═════ Provided records ═════
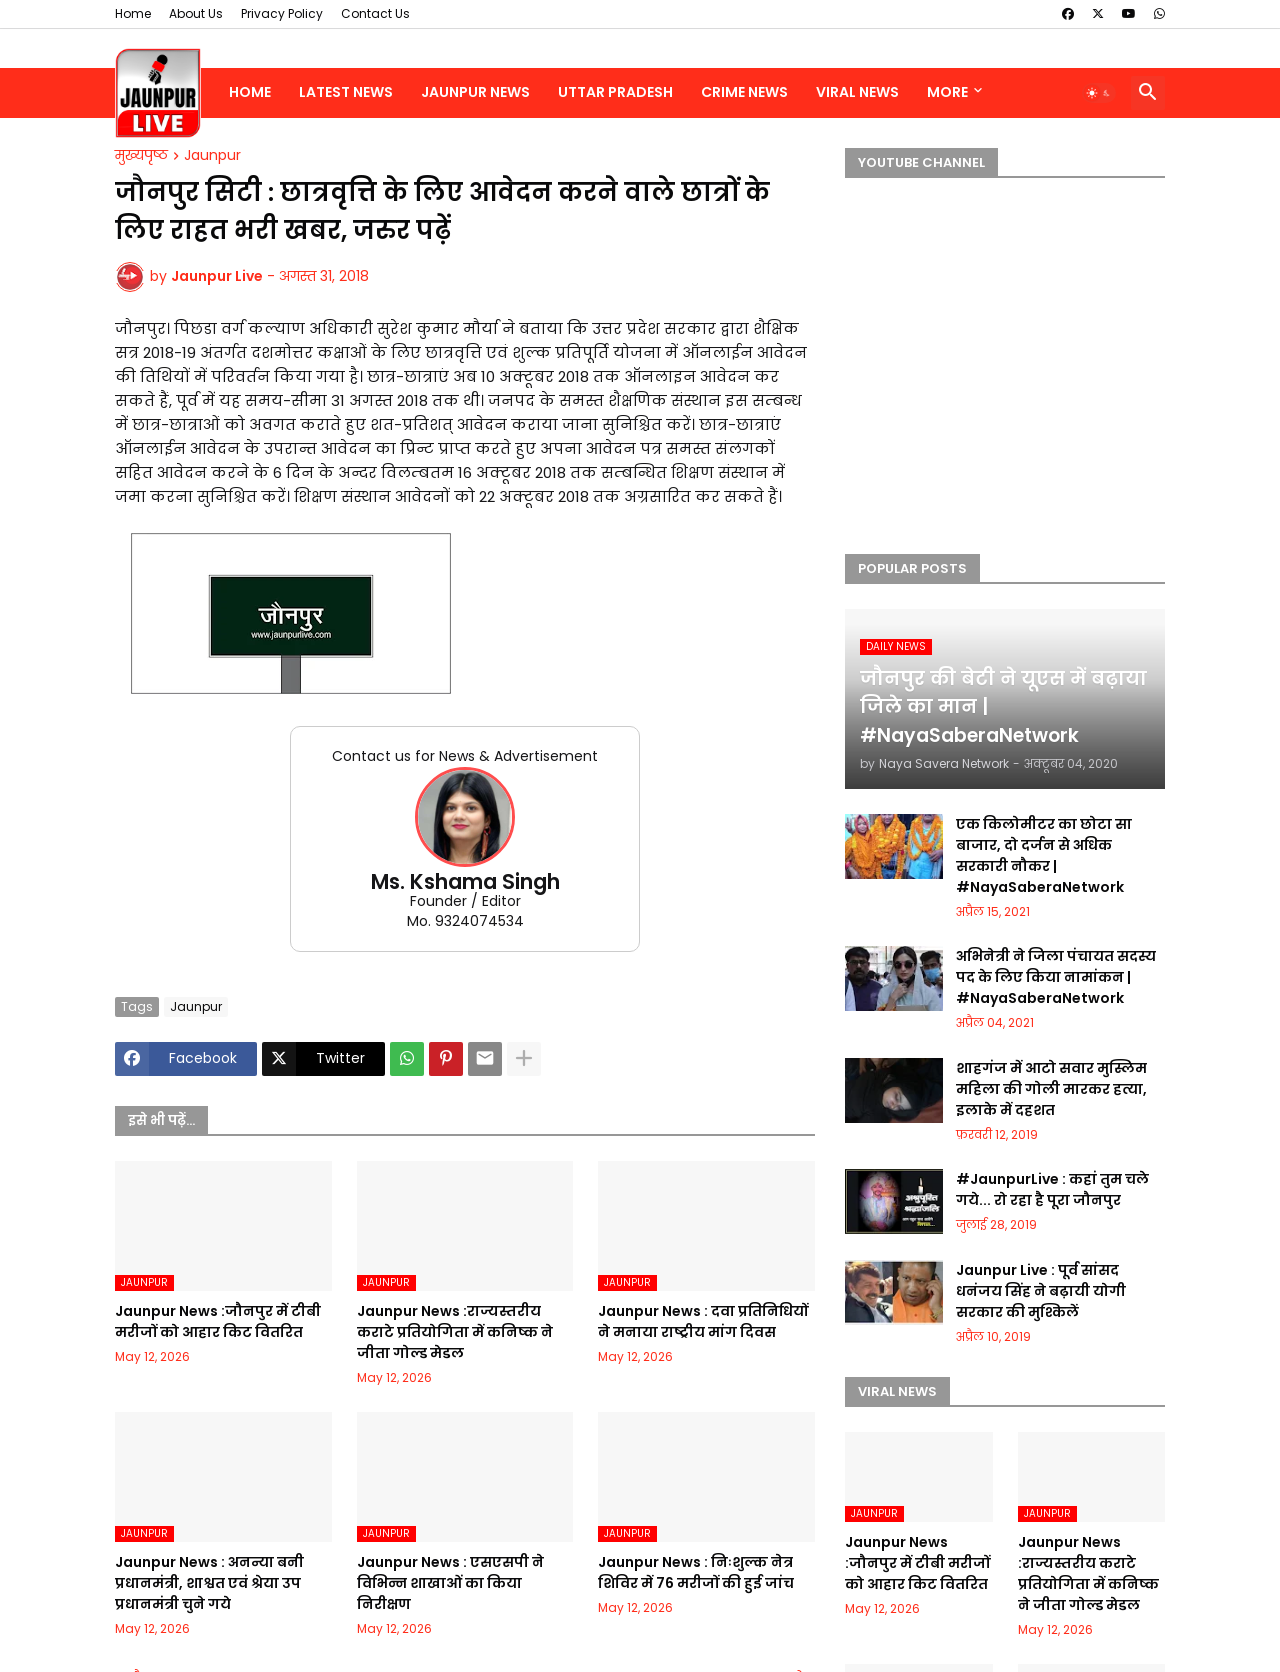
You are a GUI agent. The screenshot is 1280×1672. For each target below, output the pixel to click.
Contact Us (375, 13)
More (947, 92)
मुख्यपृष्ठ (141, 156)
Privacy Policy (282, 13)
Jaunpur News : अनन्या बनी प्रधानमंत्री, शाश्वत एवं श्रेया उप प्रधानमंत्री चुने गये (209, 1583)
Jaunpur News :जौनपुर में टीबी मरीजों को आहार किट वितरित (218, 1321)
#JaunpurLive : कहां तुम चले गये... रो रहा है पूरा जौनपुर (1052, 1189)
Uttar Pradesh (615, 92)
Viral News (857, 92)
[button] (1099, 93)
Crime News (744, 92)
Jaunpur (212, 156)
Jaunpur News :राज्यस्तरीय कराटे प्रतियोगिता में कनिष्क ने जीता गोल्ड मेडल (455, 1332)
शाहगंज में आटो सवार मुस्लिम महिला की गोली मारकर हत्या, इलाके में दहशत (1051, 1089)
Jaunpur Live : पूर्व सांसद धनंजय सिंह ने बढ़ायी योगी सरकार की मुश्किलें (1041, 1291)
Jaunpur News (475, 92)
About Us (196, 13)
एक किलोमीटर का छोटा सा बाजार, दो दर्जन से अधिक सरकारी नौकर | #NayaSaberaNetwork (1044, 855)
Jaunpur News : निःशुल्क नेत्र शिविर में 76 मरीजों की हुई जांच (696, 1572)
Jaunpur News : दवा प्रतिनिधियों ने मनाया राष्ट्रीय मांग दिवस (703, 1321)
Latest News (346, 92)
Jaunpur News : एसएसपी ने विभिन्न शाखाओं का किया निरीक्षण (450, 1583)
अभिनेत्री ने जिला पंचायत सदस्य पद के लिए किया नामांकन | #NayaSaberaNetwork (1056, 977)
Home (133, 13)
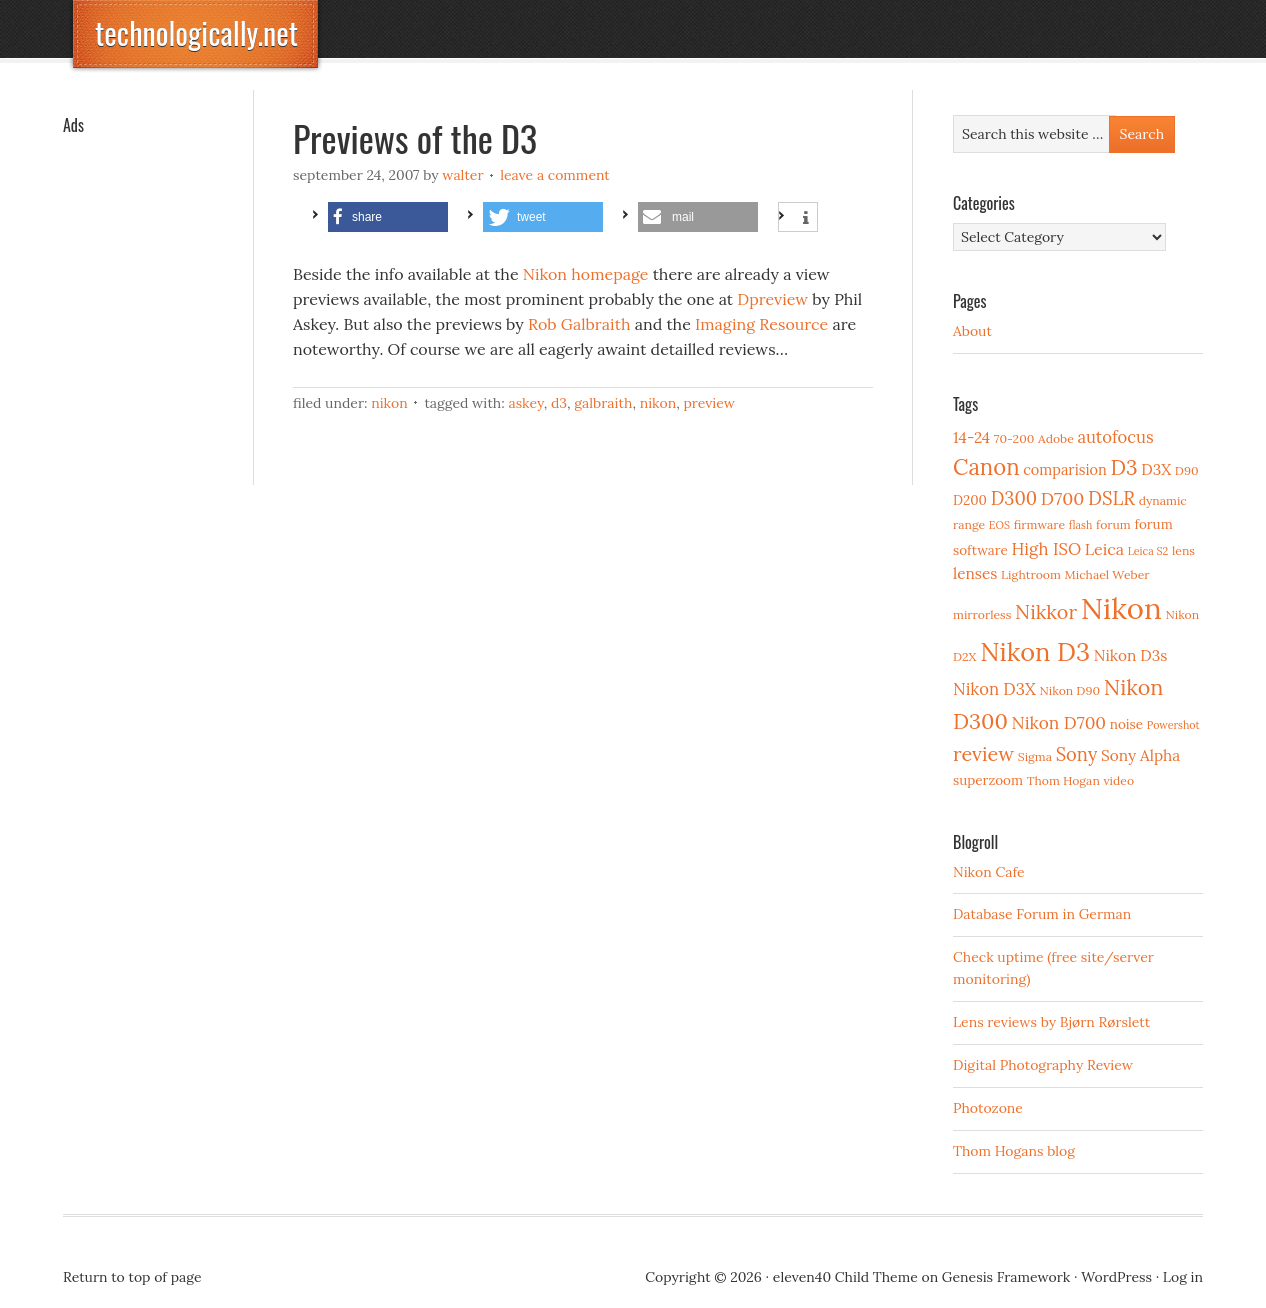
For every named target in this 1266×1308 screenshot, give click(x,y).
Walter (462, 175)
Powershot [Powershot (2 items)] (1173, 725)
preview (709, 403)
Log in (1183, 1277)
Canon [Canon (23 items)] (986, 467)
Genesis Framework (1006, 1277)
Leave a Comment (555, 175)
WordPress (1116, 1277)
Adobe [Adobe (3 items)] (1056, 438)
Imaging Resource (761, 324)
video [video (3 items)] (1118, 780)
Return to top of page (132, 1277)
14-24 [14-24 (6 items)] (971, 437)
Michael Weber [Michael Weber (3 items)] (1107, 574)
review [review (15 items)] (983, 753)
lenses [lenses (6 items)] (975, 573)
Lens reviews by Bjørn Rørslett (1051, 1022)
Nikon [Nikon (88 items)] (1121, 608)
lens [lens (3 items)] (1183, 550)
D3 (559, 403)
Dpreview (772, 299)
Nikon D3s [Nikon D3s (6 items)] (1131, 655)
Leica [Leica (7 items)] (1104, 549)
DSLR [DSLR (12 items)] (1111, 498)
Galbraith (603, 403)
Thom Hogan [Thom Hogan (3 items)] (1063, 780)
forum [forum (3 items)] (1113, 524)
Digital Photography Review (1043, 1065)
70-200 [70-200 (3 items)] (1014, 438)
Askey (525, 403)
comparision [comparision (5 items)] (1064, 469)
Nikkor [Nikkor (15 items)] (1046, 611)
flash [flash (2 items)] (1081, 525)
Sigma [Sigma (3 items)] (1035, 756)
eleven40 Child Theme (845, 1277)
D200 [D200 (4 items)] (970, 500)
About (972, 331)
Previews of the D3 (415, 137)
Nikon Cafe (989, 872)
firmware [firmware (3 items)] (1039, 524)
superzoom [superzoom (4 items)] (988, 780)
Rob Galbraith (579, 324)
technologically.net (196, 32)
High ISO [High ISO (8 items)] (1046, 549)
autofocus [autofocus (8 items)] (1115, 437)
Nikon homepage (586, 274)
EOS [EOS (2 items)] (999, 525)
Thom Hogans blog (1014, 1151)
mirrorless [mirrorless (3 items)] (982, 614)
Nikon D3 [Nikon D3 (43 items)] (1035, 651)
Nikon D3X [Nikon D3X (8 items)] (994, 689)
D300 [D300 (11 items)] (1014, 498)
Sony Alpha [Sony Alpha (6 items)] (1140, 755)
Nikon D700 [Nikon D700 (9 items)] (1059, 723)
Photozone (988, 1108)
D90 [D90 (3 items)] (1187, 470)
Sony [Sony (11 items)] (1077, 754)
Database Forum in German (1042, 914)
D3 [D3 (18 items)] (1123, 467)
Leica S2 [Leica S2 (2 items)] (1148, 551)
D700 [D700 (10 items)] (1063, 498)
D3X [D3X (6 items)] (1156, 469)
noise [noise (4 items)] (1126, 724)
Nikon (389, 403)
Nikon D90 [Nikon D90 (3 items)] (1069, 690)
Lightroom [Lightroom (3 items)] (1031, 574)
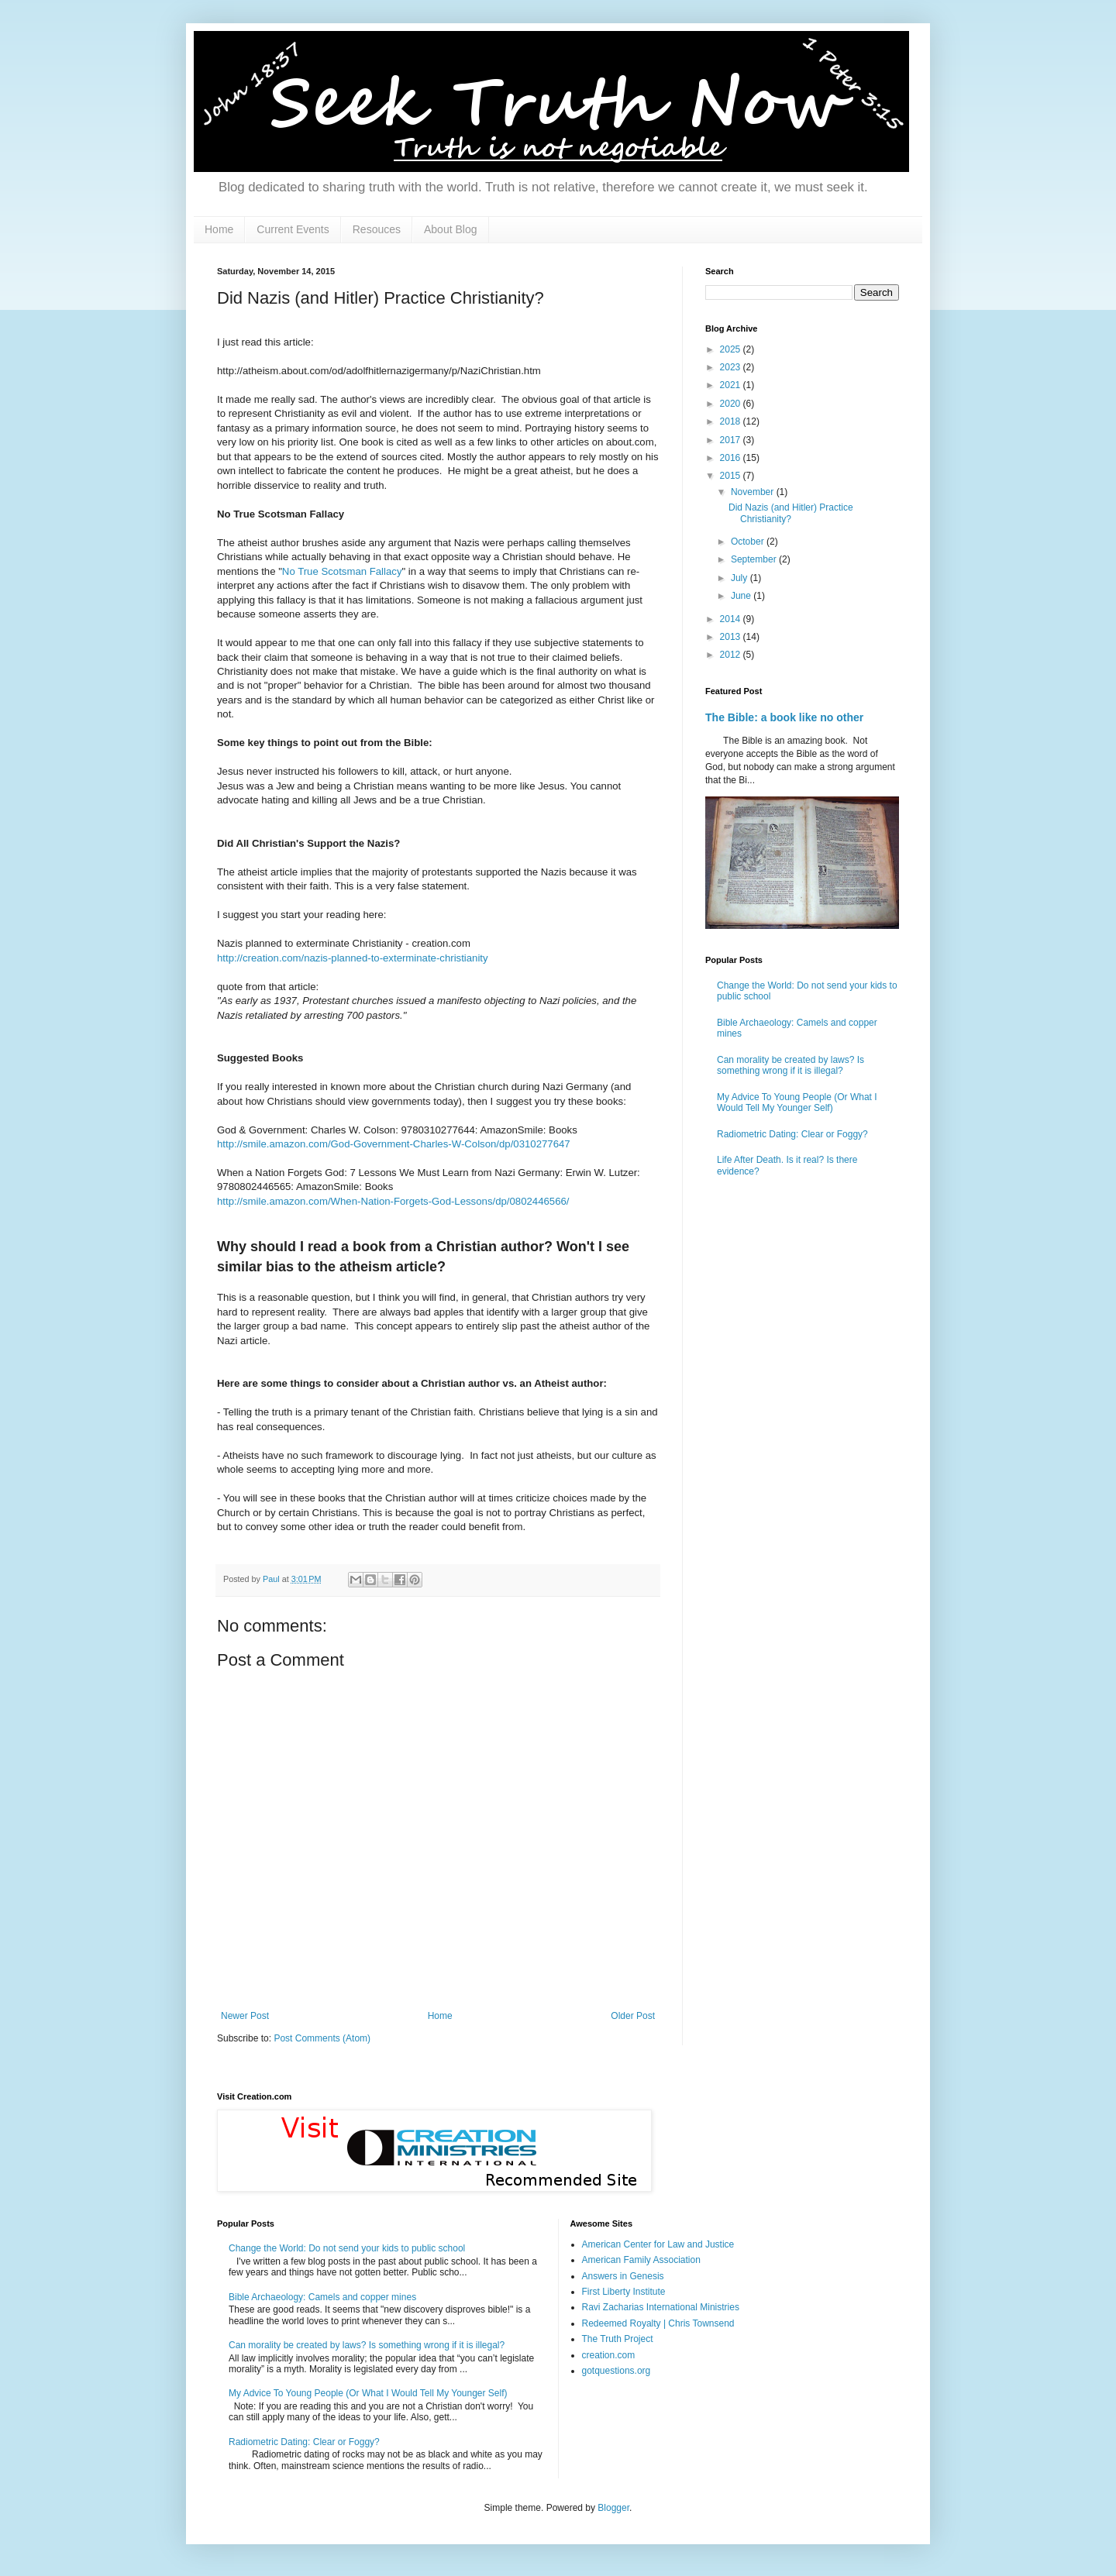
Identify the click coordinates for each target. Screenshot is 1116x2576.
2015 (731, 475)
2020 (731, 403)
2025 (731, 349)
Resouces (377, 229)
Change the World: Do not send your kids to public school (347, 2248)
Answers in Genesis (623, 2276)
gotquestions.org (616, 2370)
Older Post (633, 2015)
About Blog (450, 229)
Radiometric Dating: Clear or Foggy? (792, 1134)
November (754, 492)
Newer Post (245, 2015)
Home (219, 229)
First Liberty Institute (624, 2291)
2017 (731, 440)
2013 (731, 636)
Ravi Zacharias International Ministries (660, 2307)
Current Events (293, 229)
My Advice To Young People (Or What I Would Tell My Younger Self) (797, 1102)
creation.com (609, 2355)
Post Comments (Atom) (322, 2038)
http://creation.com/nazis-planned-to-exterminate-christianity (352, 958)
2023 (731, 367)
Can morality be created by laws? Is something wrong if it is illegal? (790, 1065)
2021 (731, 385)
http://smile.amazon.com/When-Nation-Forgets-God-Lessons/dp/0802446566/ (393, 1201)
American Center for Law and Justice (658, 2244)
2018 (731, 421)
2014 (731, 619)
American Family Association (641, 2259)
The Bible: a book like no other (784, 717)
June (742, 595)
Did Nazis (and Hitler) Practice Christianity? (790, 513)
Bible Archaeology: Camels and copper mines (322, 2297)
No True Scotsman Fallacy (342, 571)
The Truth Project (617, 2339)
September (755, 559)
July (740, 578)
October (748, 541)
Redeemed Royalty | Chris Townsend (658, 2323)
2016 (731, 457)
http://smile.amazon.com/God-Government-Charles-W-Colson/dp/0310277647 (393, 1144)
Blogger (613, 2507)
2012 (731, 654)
═════
### [Aim of the exercise]
The answer must be the line containing "June (742, 595)" and every line after it to the end of the data, exactly as written.

### [Solution for this exercise]
June (742, 595)
Did Nazis (and Hitler) Practice Christianity? (790, 513)
Bible Archaeology: Camels and copper mines (322, 2297)
No True Scotsman Fallacy (342, 571)
The Truth Project (617, 2339)
September (755, 559)
July (740, 578)
October (748, 541)
Redeemed Royalty | Chris Townsend (658, 2323)
2016 (731, 457)
http://smile.amazon.com/God-Government-Charles-W-Colson/dp/0310277647 (393, 1144)
Blogger (613, 2507)
2012 (731, 654)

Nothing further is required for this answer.